● A run of records
# # #

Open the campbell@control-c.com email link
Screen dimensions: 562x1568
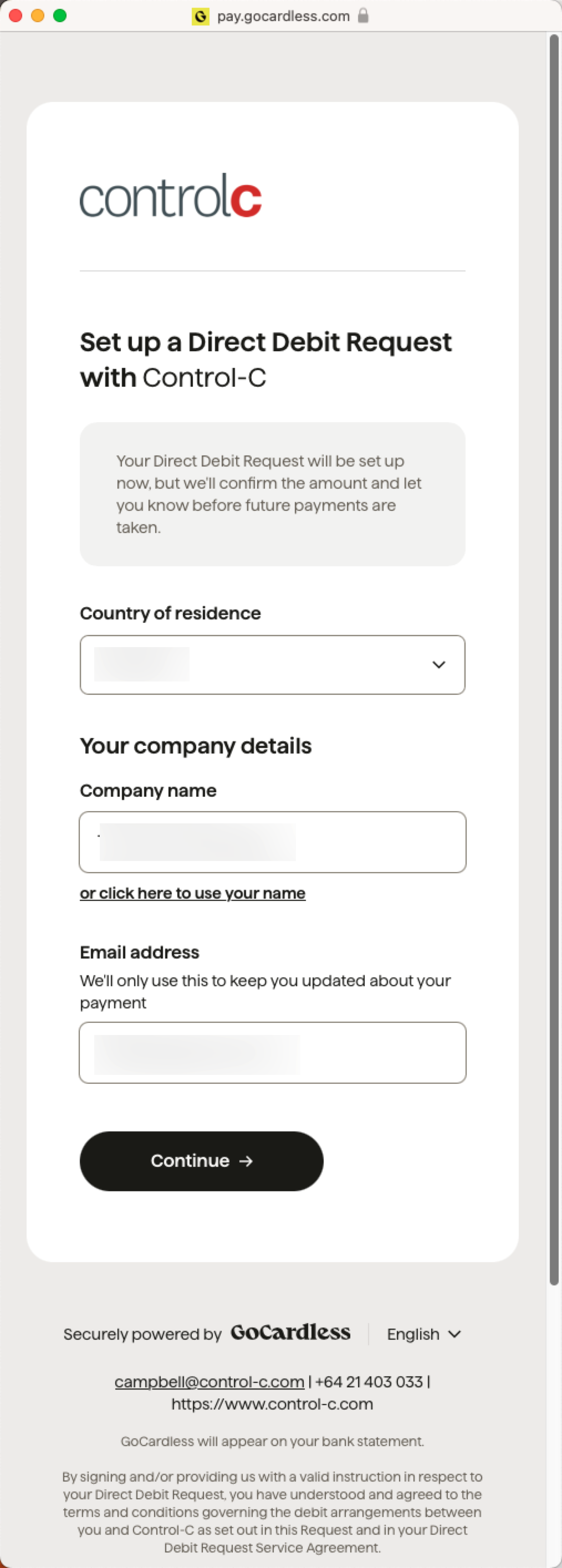[210, 1382]
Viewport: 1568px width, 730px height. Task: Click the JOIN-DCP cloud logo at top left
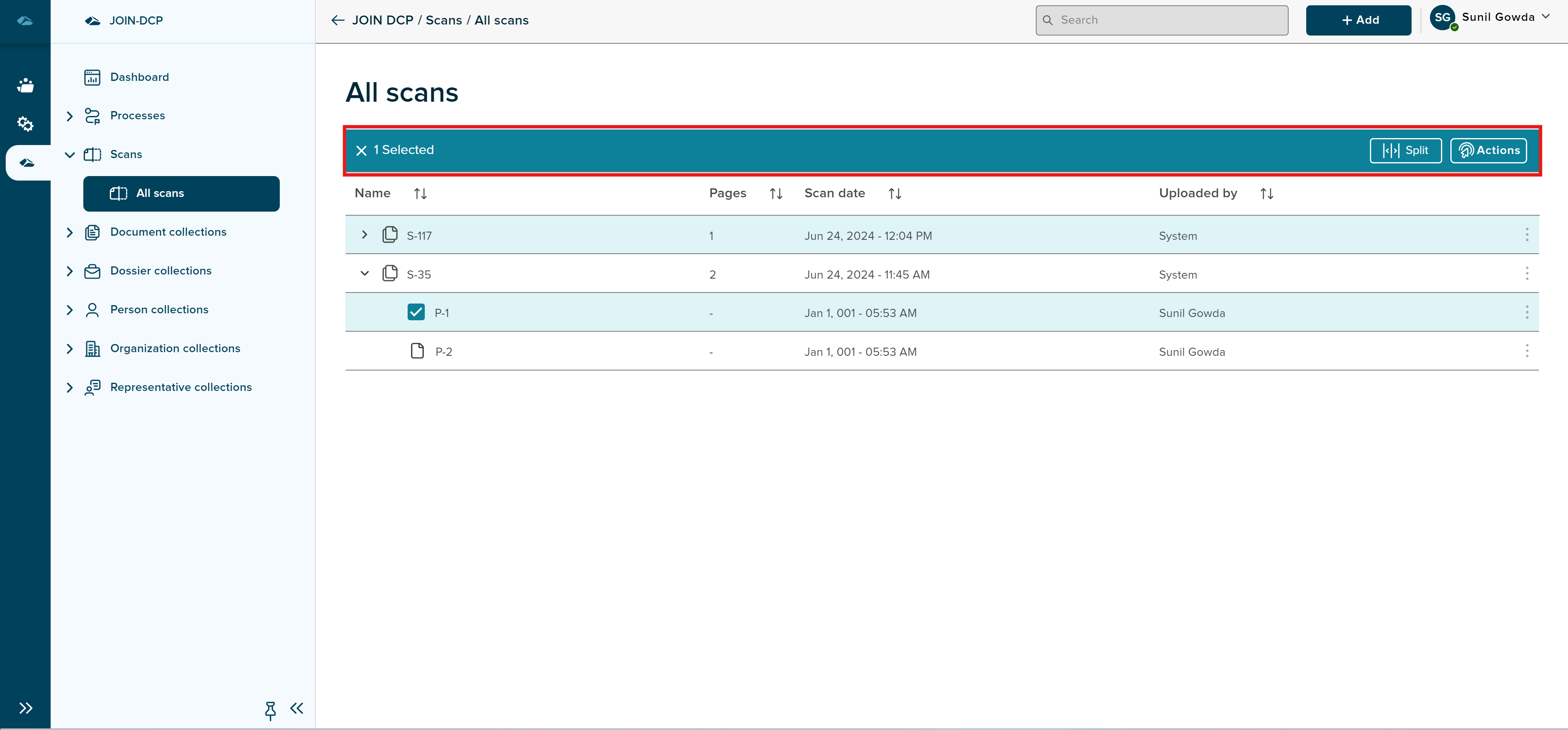coord(92,20)
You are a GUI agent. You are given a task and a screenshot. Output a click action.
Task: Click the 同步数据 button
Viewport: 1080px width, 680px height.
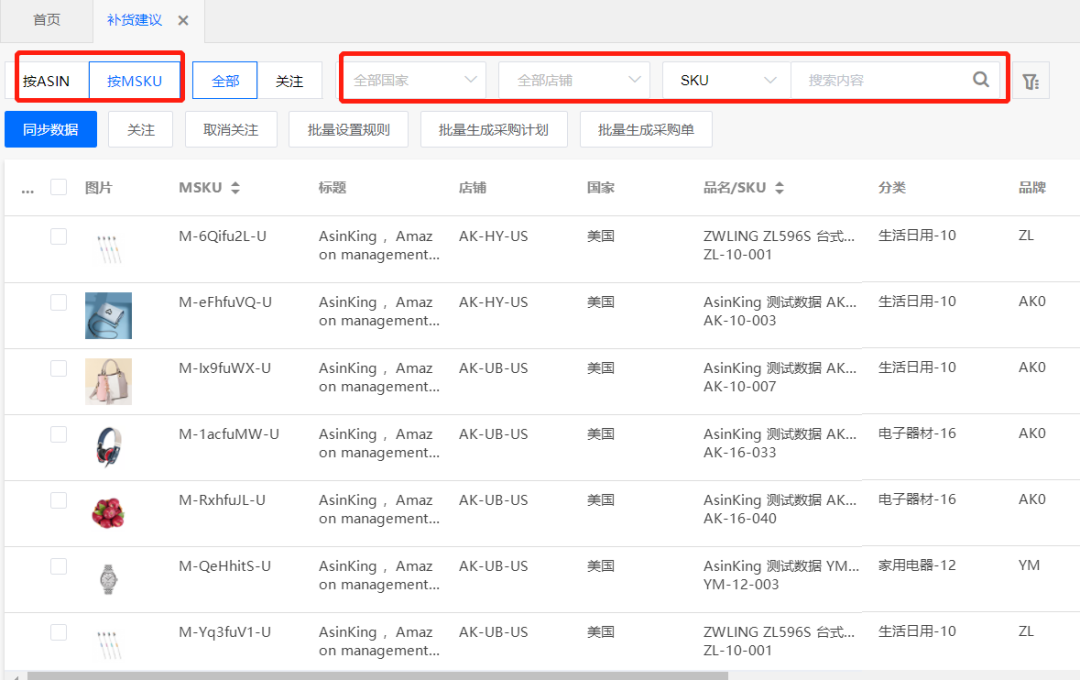point(50,129)
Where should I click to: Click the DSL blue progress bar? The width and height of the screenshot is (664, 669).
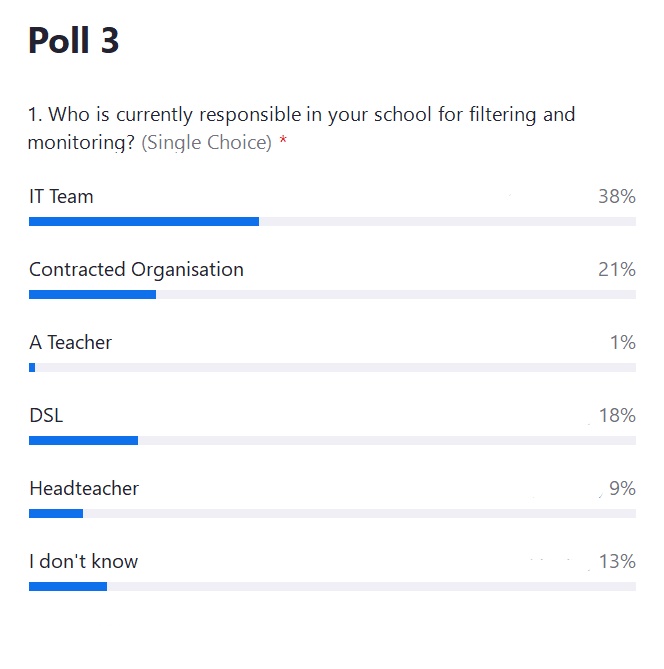(84, 440)
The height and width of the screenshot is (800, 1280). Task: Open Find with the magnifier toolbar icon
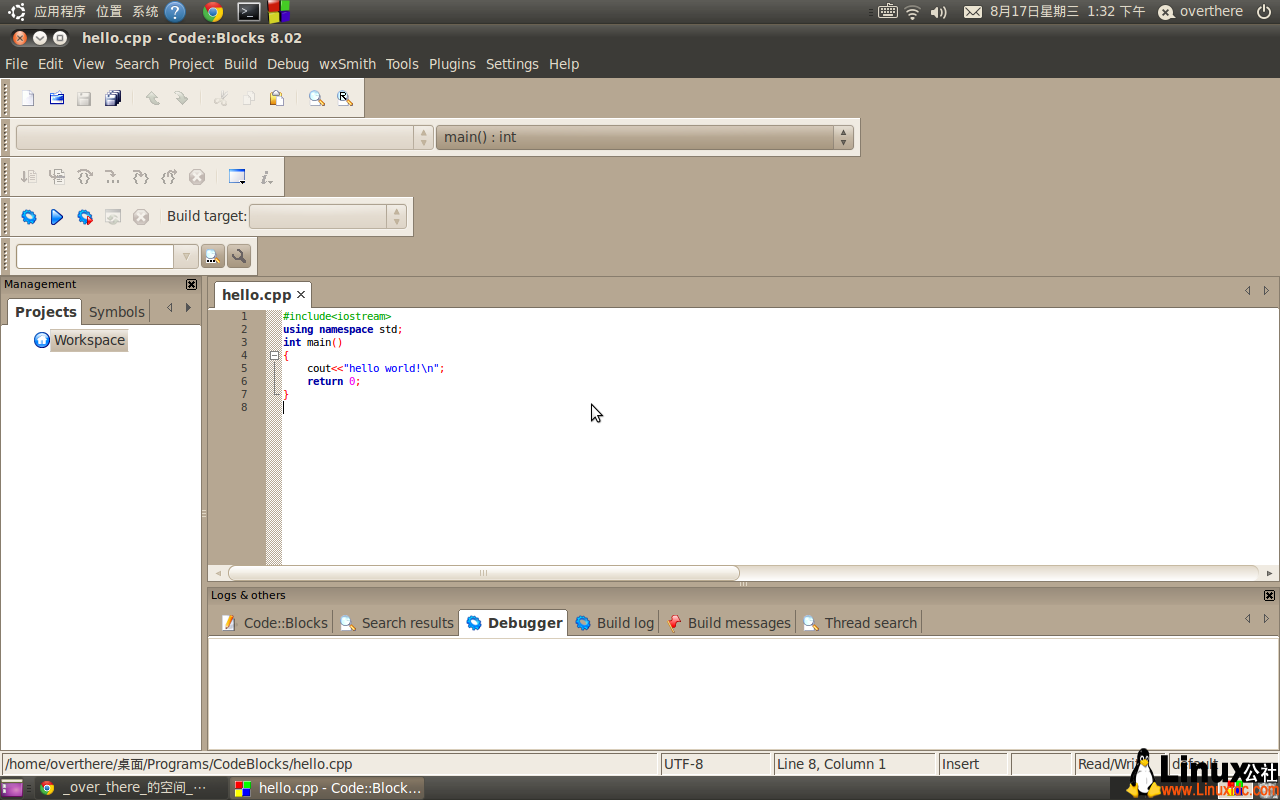coord(318,98)
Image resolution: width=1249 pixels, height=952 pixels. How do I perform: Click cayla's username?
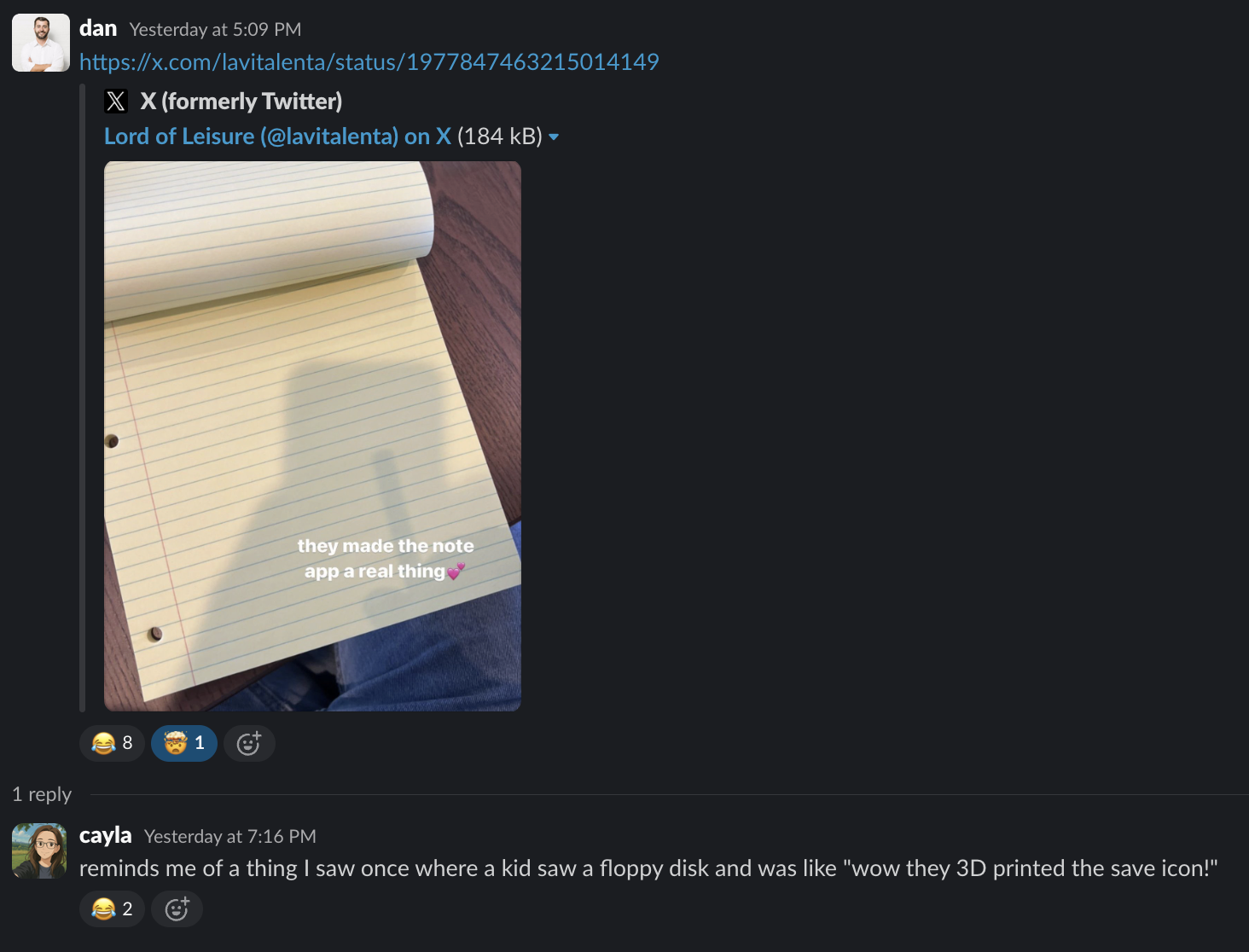pyautogui.click(x=106, y=835)
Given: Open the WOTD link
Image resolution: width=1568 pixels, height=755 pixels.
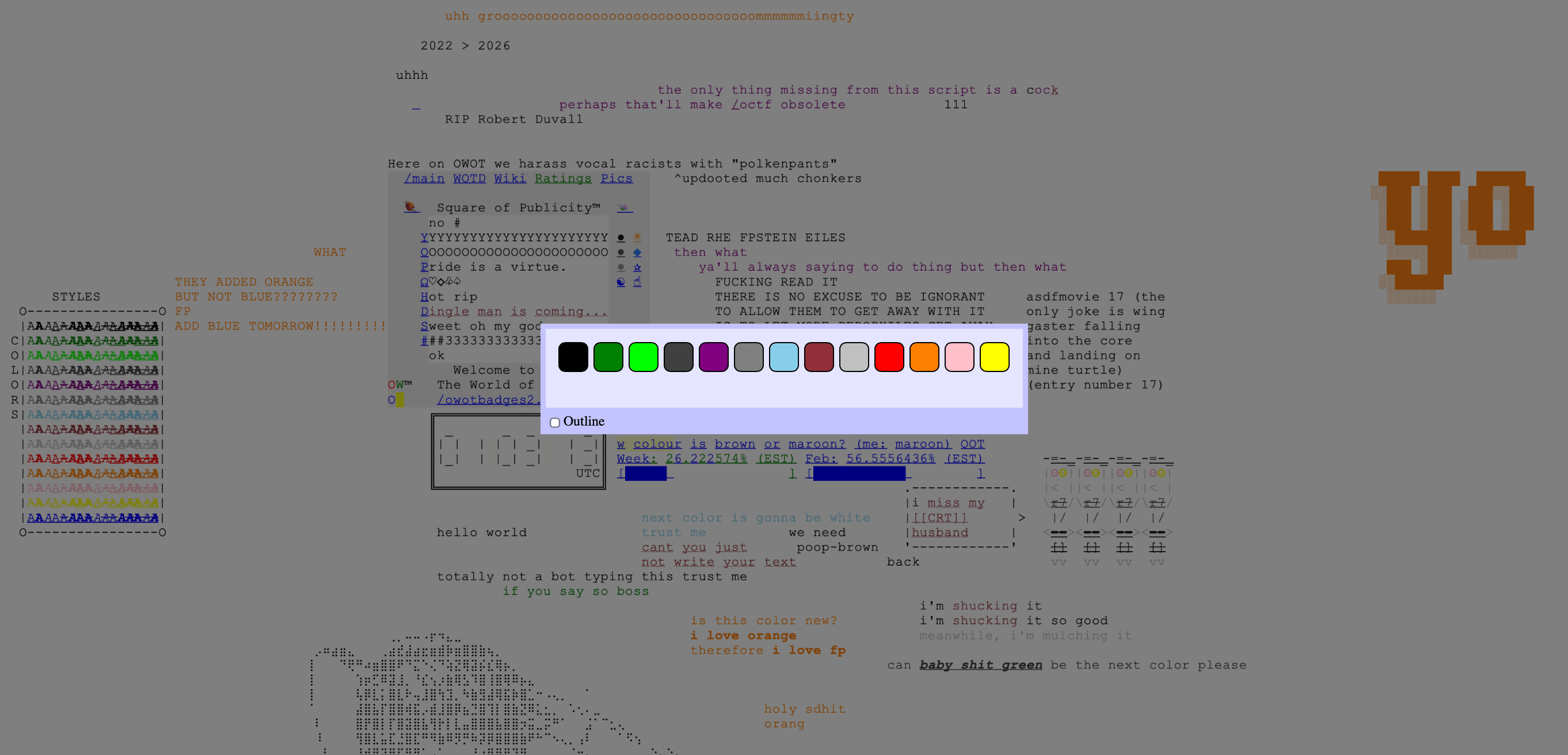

# # #

● EXERCISE REQUIREMENTS
Collect each line of the material above that contains the word "screenshot", and write those lines out.

● EXERCISE RESULT
You are a GUI agent. You are given a task and a screenshot. Output a click action.
Where should I click to: Click the DSL blue progress bar? The width and height of the screenshot is (664, 669).
The height and width of the screenshot is (800, 1280). Task: Open Find with the magnifier toolbar icon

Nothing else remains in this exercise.